Slipping Past Cancer's Barriers
The State of the Fight
The current state of cancer treatment can tell us about how the disease operates, and why mass transport is such a key factor in cancer progression. Much clinical progress has been recorded for several cancer types, especially in those for which oncologists have developed broadly deployable screening techniques. Pap tests for cervical cancer, mammograms for breast cancer, and colonoscopies for intestinal cancer have substantially reduced the burden of death and suffering for these three manifestations of the disease. Unfortunately, there are no equivalent early screening techniques for cancers of the lung, ovary, brain, pancreas, and liver, to cite a few of the most deadly tumor types.
When cancer is detected early enough, it can often be completely cured by surgical removal or radiotherapy. If it is not destroyed in time, however, eventually most primary tumors will send their envoys to establish a metastatic colony in a distant organ—and usually by the time we detect the first metastasis there are many others in multiple body locations. At that point the cancer is generally incurable. With recent advances in chemotherapy and biological therapy (which stimulate the immune system to attack cancer), doctors can extend a patient’s life by weeks or months, and protect the quality of life as well, to a minor extent. But the sad reality is that the current cure rates for metastatic disease still sit where they have been throughout the history of humankind—in a neighborhood near zero.
The central reason for this agonizingly slow progress is that metastases are exceedingly difficult to treat. Surgery is ineffective against them, because of their sheer numbers. Cancer specialists often do not even know where all the metastases are in the body: Radiological imaging reveals some of them, but usually there are many more than can be detected. They may be just too small to be seen by our instruments at the time we run tests, but they will grow rapidly, sometimes in a matter of weeks.
Above all, metastases are diverse. One might think that a breast cancer metastasis to the lungs should be similar to the primary tumor, and respond to the same drugs. This result is sometimes the case, but many times it is not, and over a sufficiently long period of time there always are metastases that share little with their tumor of origin.

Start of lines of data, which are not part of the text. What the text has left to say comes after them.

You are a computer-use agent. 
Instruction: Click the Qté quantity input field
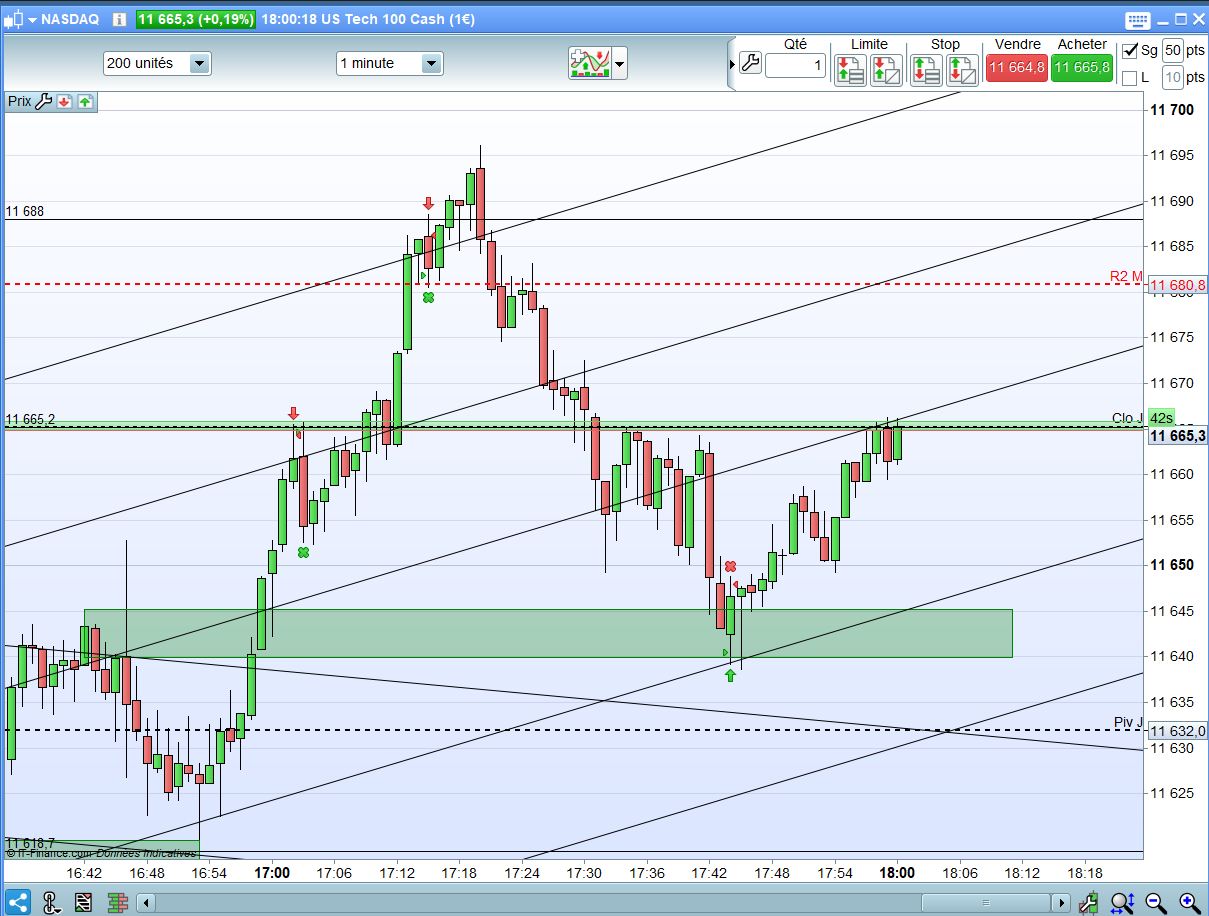[796, 66]
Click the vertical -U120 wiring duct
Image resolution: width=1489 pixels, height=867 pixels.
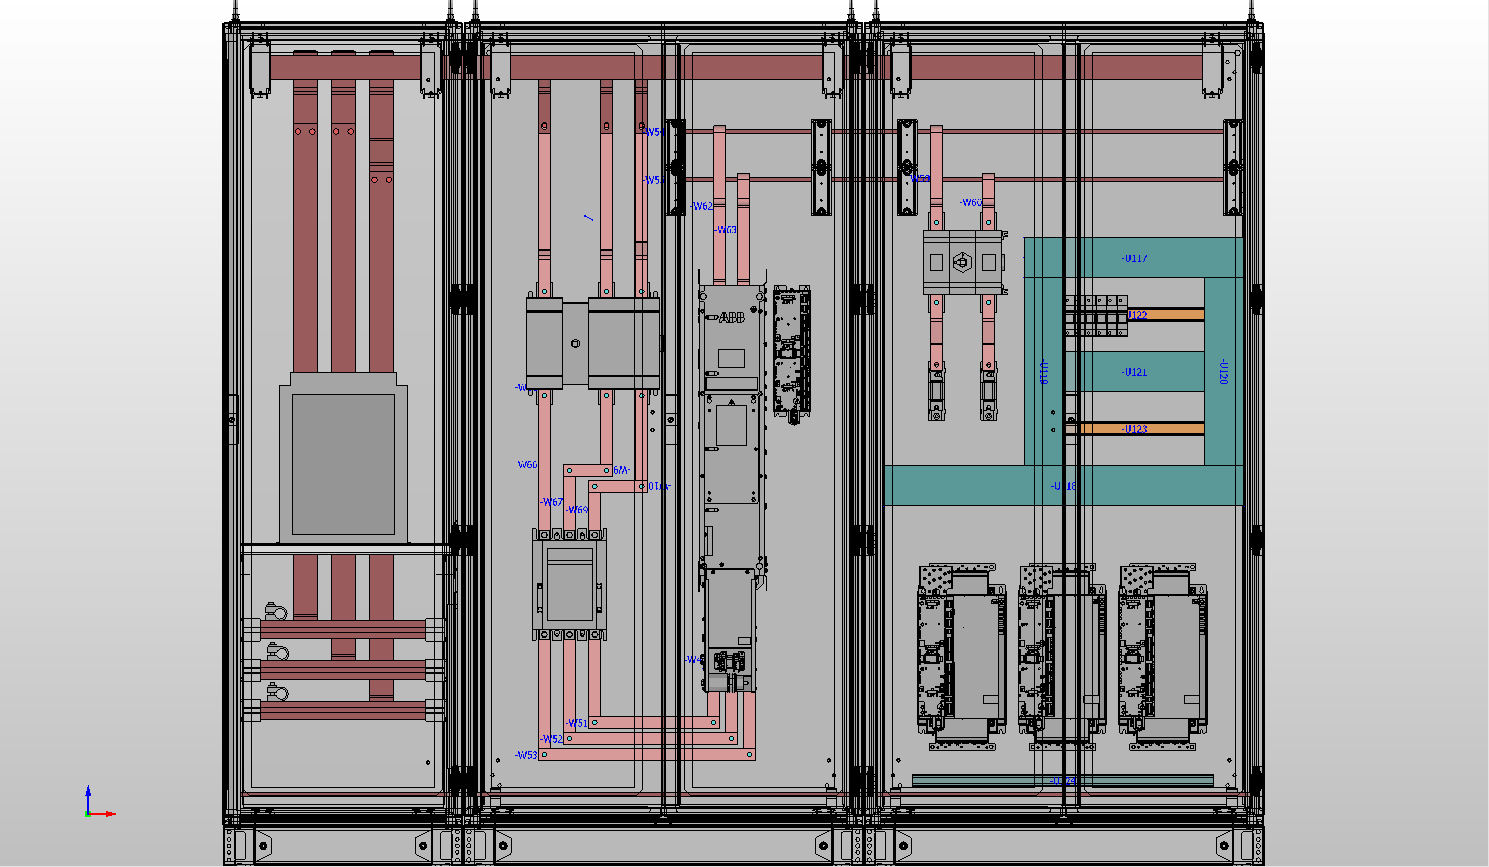[x=1222, y=371]
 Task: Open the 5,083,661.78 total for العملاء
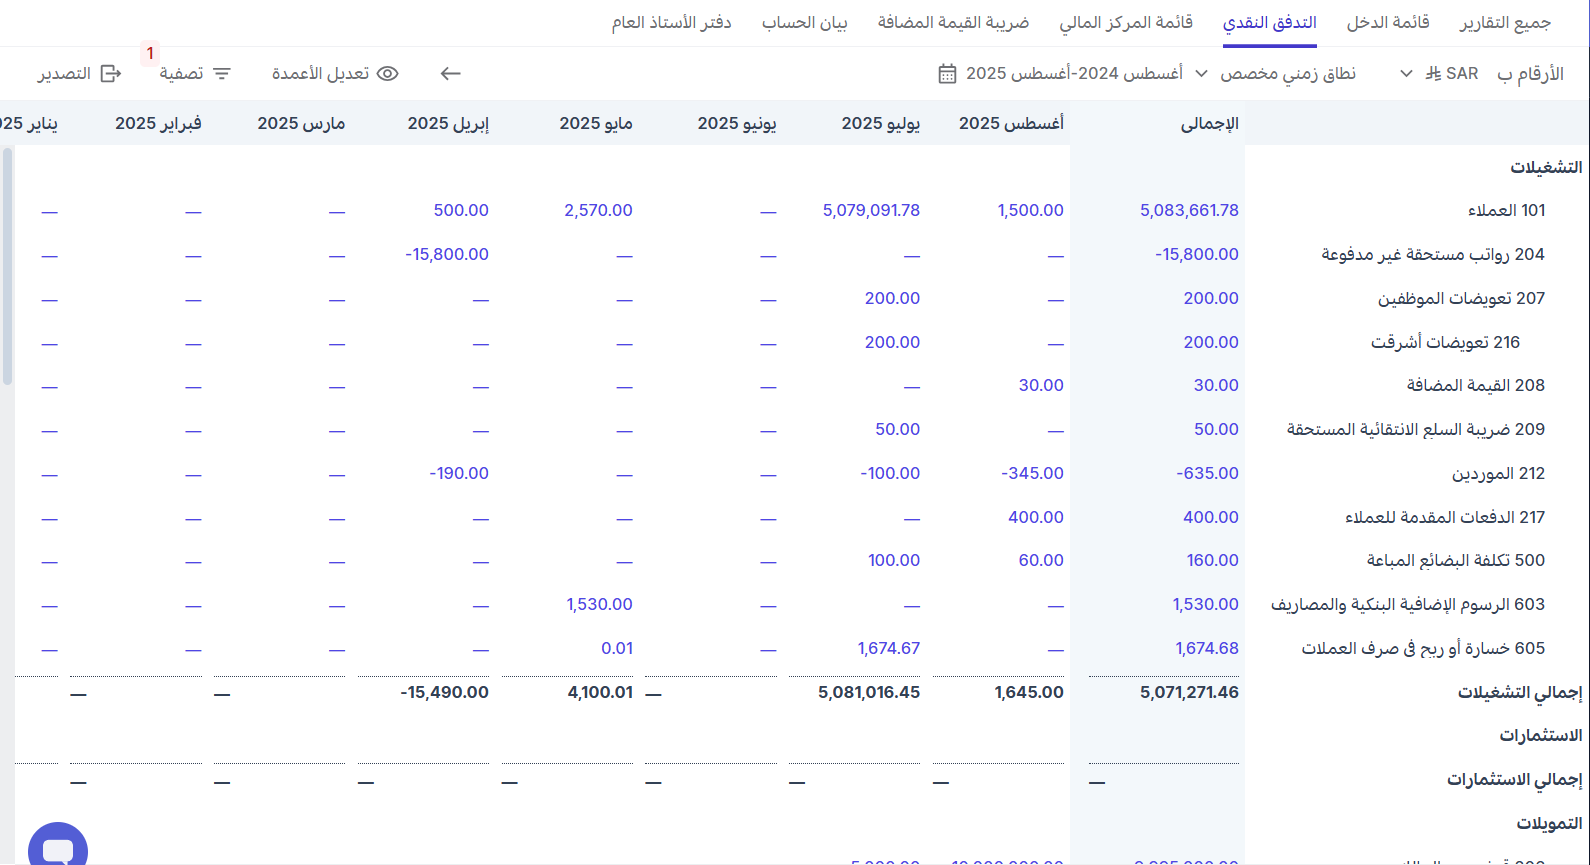(1188, 210)
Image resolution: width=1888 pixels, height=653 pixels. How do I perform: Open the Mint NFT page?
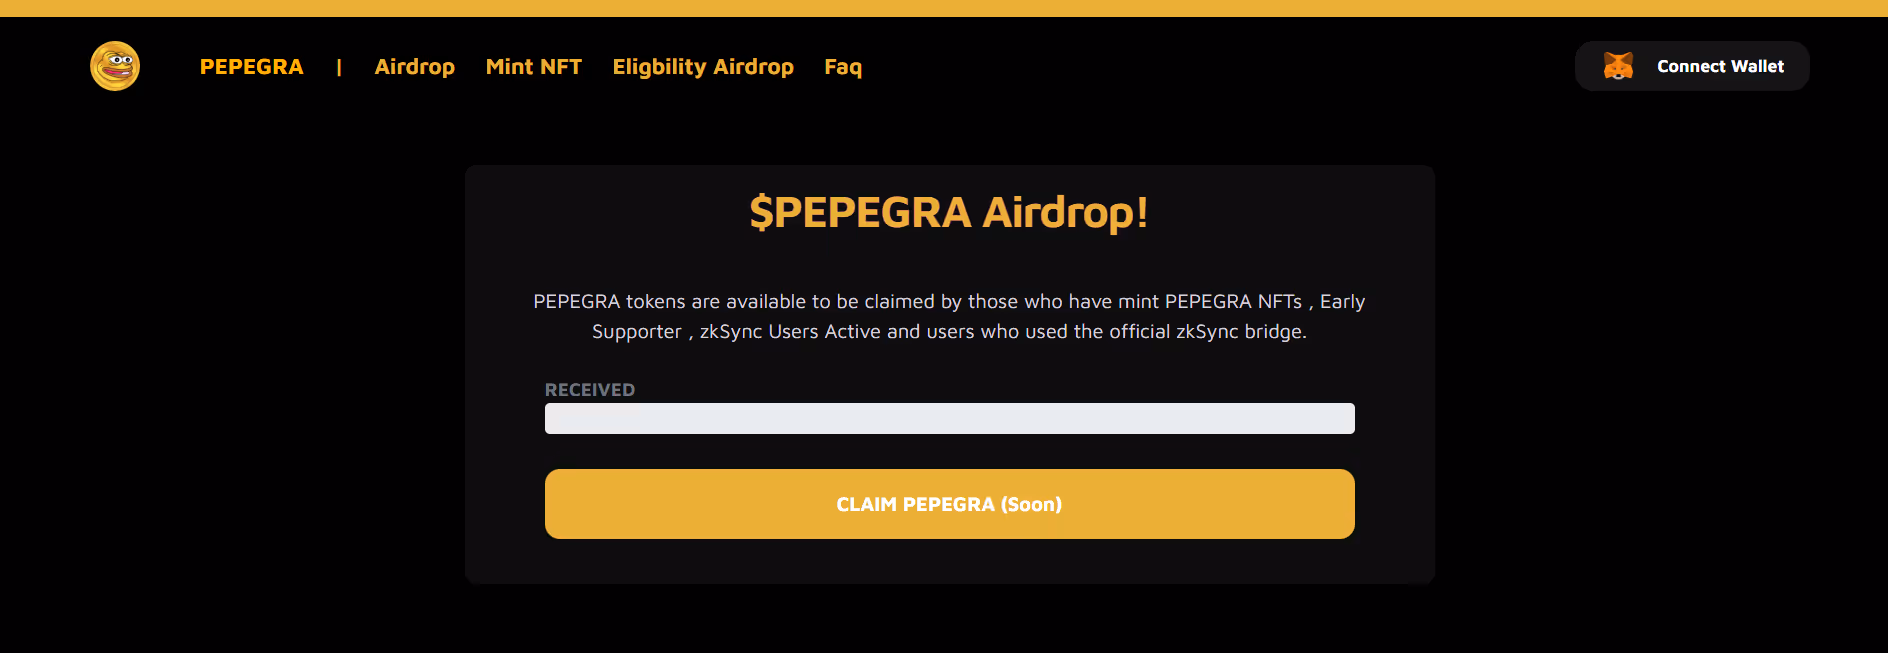(533, 67)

Cancer is genetically unstable by its very nature: The daughter cells of a cancer carry a large number of genetic mutations, so their entire progeny has a devastating spectrum of differences that include their vulnerability to drugs. Therefore, when we use a medication that was effective against the primary tumor, we may initially succeed in controlling the metastases, but over time the cells that have a reduced response to the treatment will take over and cause the near totality of cancer deaths. That limitation is one of the reasons my colleagues and I started looking for a fundamentally different way to attack and defeat cancer.